In Bug #1521771, I spent some time tracking down different behavior between the mysql-5.5 "init" and "upstart" scripts. They differ on how many seconds are waited between the SIGTERM and SIGKILL signals are sent. Different values can mean the difference between a slower clean shutdown and a shutdown interrupted by a SIGKILL signal.

In the case of that of that package, redirecting the "init.d" calls to the upstart script will have a positive impact in my opinion-- giving more time for MySQL to shutdown cleanly. So the proposed patch will be functionally helpful.

I do suggest that for any package that's affected by this, the "init.d" script should be cleaned out, so only the code remains that redirects people to the upstart script.

There is nothing about this line of code in an "init.d" script which indicates that that all the code below it is about to ignored:

  . /lib/lsb/init-functions

Nor does the proposed patch emit any output that confirms that redirect is happened. The result is that someone could pull their hair out wondering why the "init.d" script is not behaving as expected.

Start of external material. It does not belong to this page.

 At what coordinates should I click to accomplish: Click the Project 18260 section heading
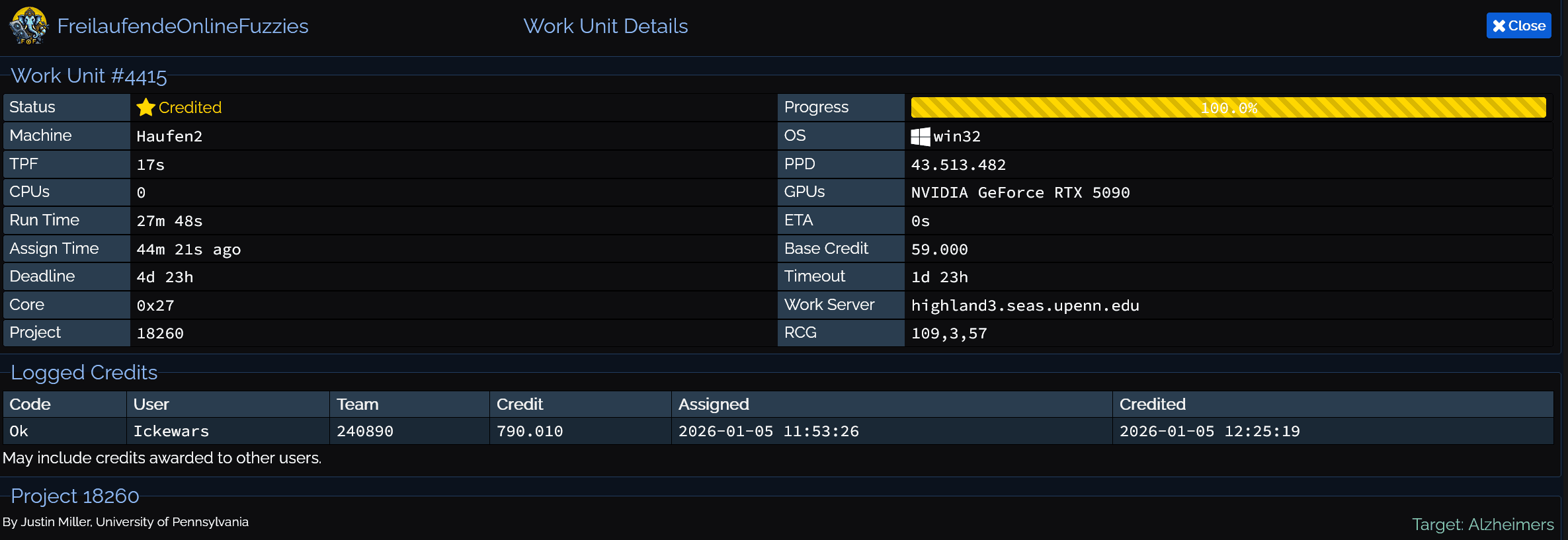75,496
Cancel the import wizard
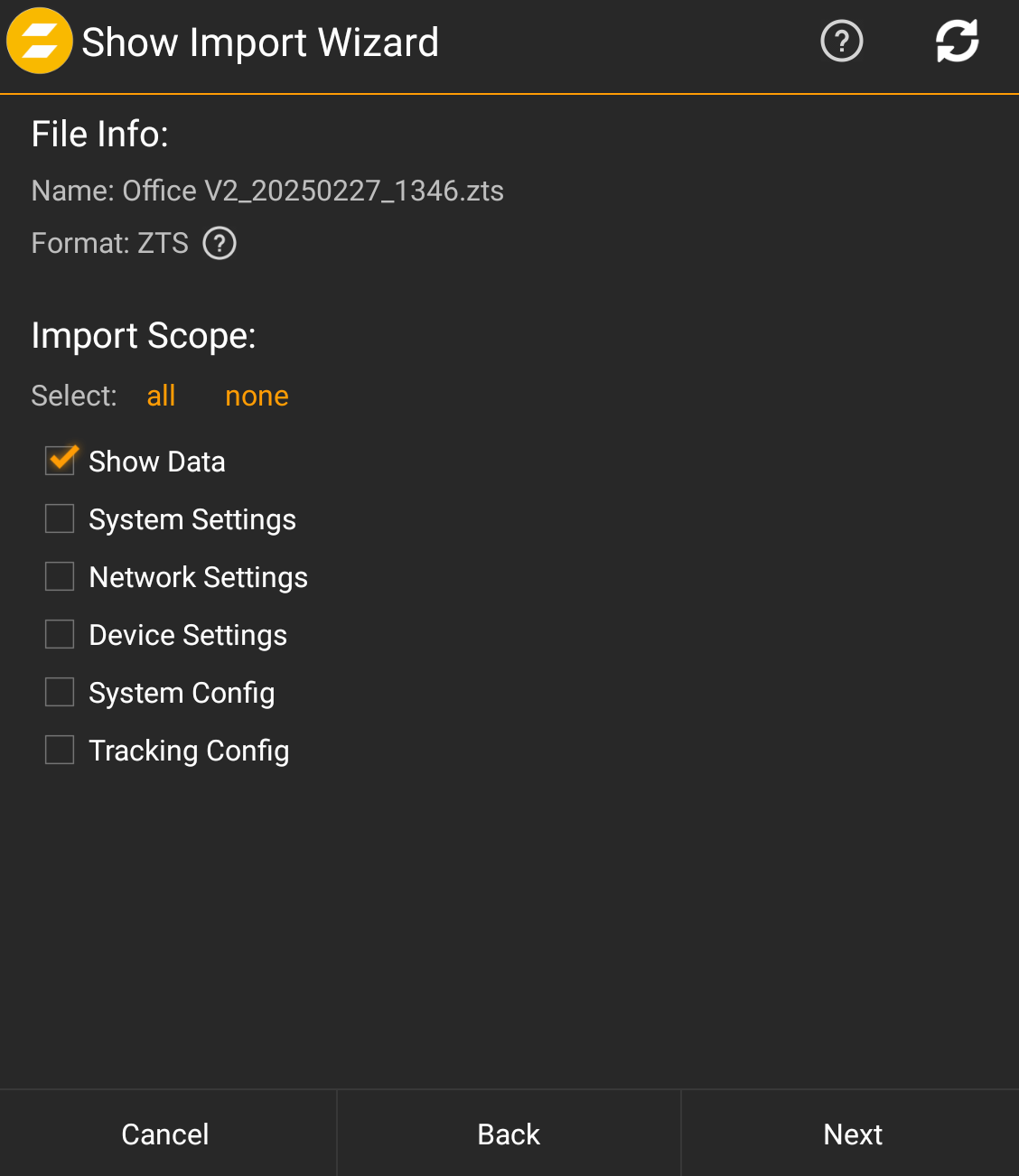1019x1176 pixels. coord(165,1134)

Realize that there are packages like "ec2-consistent-snapshot" which exist only in a PPA and make a hardcoded call to "/etc/init.d/mysql". It does that in hopes of working on non-Debian-based systems as well. (The package is also several years old, from an era when init.d scripts were more common). I'm not sure what small projects are supposed to when they want to issue a command like "stop mysql" in a way that might work across SysV init scripts, upstart and systemd.